* _TEXT BLOCK_
..........
In 1831, the Tennessee General Assembly abolished imprisonment for debt, leaving creditors without remedy at law if an execution returned unsatisfied. Creditors sought relief from the equity courts but it was uncertain whether equity had jurisdiction to levy on equitable interests in satisfaction of debt. See Brooks v. Raynolds, 59 F. 923, 939 (6th Cir.1893); McKeldin v. Gouldy, 91 Tenn. 677, 20 S.W. 231 (1892). See also Malone, T.H., "Distinctive Features of the Tennessee Law of Trusts," 16 TENN.L.REV. 33 (1939); Comment, "Spendthrift Trusts in Tennessee," 35 TENN.L.REV. 319 (1978).

In 1832, the General Assembly amended the "1831 Act" to grant equity courts jurisdiction to levy on equitable property interests, excluding the assets of certain kinds of trusts. Presently codified at TENN. CODE ANN. § 26-4-101(a), the "1832 Amendment," states:

The creditor whose execution has been returned unsatisfied, in whole or in part, may file a bill in the chancery court against the defendant in the execution, and any other person or corporation, to compel the discovery of any property, including stocks, choses in action or money due to such defendant, or held in trust for him, except when the trust has been created by, or the property so held has proceeded from some person other than the defendant himself, and the trust is declared by will duly recorded or deed duly registered.

(emphasis added).

Specific spendthrift restrictions are not required to bring a trust within the safe harbor of the "1832 Amendment" — all trusts meeting the appropriate formalities are functionally "spendthrift trusts" in Tennessee. White v. O'Bryan, 148 Tenn. 18, 251 S.W. 785, 791 (1923); First Nat'l Bank v. Nashville Trust Co., 62 S.W. 392, 402 (Tenn.App.1901); Porter v. Lee, 88 Tenn. 782, 14 S.W. 218, 220 (1890); Henson v. Wright, 88 Tenn. 501, 12 S.W. 1035 (1890).

In 1943 the General Assembly amended the "1832 Amendment" to authorize the State of Tennessee to levy on the corpus of a spendthrift trust when the State is a judgment creditor with an execution returned unsatisfied. The 1943 legislation was part of Tennessee's effort to collect a $4,000,000 judgment from a defendant whose only assets were in trusts protected by the 1832 Amendment. State v. Caldwell, 181 Tenn. 74, 178 S.W.2d 624 (1944).[1]*816 This statutory exception to the usual protection of spendthrift trusts reads:

Where the State of Tennessee shall be such a judgment creditor, the Chancery Court shall have jurisdiction to subject such property to the satisfaction of the claims of the state, despite the fact that the trust has been created or the property so held has proceeded from some person other than the defendant himself and the trust declared by will duly recorded or deed duly registered.

TENN.CODE ANN. § 26-4-101(b).

IV.
..........
* _DATA ROWS_
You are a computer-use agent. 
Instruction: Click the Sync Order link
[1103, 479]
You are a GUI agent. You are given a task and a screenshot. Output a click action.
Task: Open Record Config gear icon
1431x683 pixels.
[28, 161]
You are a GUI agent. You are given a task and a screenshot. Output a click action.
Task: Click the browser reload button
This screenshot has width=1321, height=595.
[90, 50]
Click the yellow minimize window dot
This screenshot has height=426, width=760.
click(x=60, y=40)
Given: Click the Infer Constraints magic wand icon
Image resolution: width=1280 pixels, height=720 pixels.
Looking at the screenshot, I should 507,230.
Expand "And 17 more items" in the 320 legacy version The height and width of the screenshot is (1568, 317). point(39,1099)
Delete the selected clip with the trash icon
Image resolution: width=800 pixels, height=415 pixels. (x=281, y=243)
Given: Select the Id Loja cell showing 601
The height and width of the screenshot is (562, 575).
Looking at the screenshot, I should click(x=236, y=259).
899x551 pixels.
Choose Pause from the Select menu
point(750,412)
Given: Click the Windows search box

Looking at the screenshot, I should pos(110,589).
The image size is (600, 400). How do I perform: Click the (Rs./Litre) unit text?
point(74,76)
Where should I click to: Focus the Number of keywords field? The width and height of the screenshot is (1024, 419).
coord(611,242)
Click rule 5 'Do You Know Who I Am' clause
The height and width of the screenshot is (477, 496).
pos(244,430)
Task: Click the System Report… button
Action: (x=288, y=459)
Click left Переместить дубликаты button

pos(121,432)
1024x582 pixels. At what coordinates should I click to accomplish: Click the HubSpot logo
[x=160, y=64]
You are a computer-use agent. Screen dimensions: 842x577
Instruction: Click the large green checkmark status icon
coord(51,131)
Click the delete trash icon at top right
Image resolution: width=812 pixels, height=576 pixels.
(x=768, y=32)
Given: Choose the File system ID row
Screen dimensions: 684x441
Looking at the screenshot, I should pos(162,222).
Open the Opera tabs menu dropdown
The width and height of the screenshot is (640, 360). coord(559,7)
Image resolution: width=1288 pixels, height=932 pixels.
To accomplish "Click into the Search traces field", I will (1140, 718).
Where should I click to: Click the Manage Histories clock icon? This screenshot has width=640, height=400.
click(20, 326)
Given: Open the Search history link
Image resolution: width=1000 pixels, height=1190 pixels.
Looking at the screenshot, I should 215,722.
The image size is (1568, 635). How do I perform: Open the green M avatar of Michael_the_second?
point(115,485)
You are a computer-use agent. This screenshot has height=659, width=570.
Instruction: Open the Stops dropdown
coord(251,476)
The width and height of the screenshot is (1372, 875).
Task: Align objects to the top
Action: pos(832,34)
..........
* _DIRECTIONS FOR THIS TASK_
Pick up the passage on Tennessee's statutory protection of spendthrift trusts after its final line and continue it.

* _REPLY_
The scant case law has repelled efforts by bankruptcy trustees to invade spendthrift trusts. On various theories, trustees have been forbidden to exercise rights against spendthrift trusts that are reserved by state law to unique or preferred classes of creditors.

One hundred thirteen years ago, the United States Supreme Court explained the policies served by protecting spendthrift trusts from bankruptcy encroachments. In Nichols v. Eaton, 91 U.S. 716, 23 L. Ed. 254 (1875), the terms of a trust forfeited the beneficiary's right to income upon bankruptcy. The assignee in bankruptcy of the beneficiary argued that the trust was void because it defeated the legitimate claims of the beneficiary's creditors. The Supreme Court disagreed declaring that the settlor of the trust could dispose of property as he wished, even with the condition that the right to income vaporize at bankruptcy. The Court reasoned that spendthrift trusts do not deprive creditors of their reasonable expectations: In a jurisdiction where all instruments creating trusts must be recorded to be effective, no creditor could be ignorant that some of the debtor's property was "non-foreclosable." Id. at 726. Finding no sabotage of creditor expectations under a spendthrift trust, the Supreme Court expressed no special concern for creditors in the beneficiary's bankruptcy. Id.

The United States Court of Appeals for this Circuit has consistently protected spendthrift trusts in bankruptcy. Citing Nichols v. Eaton for the proposition that the settlor of a trust may condition the gift on freedom from creditors' claims, in Brooks v. Raynolds, 59 F. 923 (6th Cir. 1893), the Sixth Circuit rejected creditors' arguments that income from an Ohio trust for the benefit of the debtor "and his family" could be recovered by the trustee in bankruptcy. In Earthman v. Nicks (In re Matter of Nicks), 366 F.2d 754, 756 (6th Cir.1966), the Sixth Circuit applied Tennessee law to determine that because the beneficiary of a spendthrift trust has no interest in trust corpus, the bankruptcy estate of the beneficiary does not include trust property: "The trustee in bankruptcy can succeed only to the rights of the bankrupt." Id. at 756. See Nichols v. Levy, 72 U.S. (5 Wall.) 433, 18 L. Ed. 596 (1867) (upholding Tennessee Supreme Court's determination that a spendthrift trust was valid under Tennessee law and not subject to levy by a bankrupt's creditors).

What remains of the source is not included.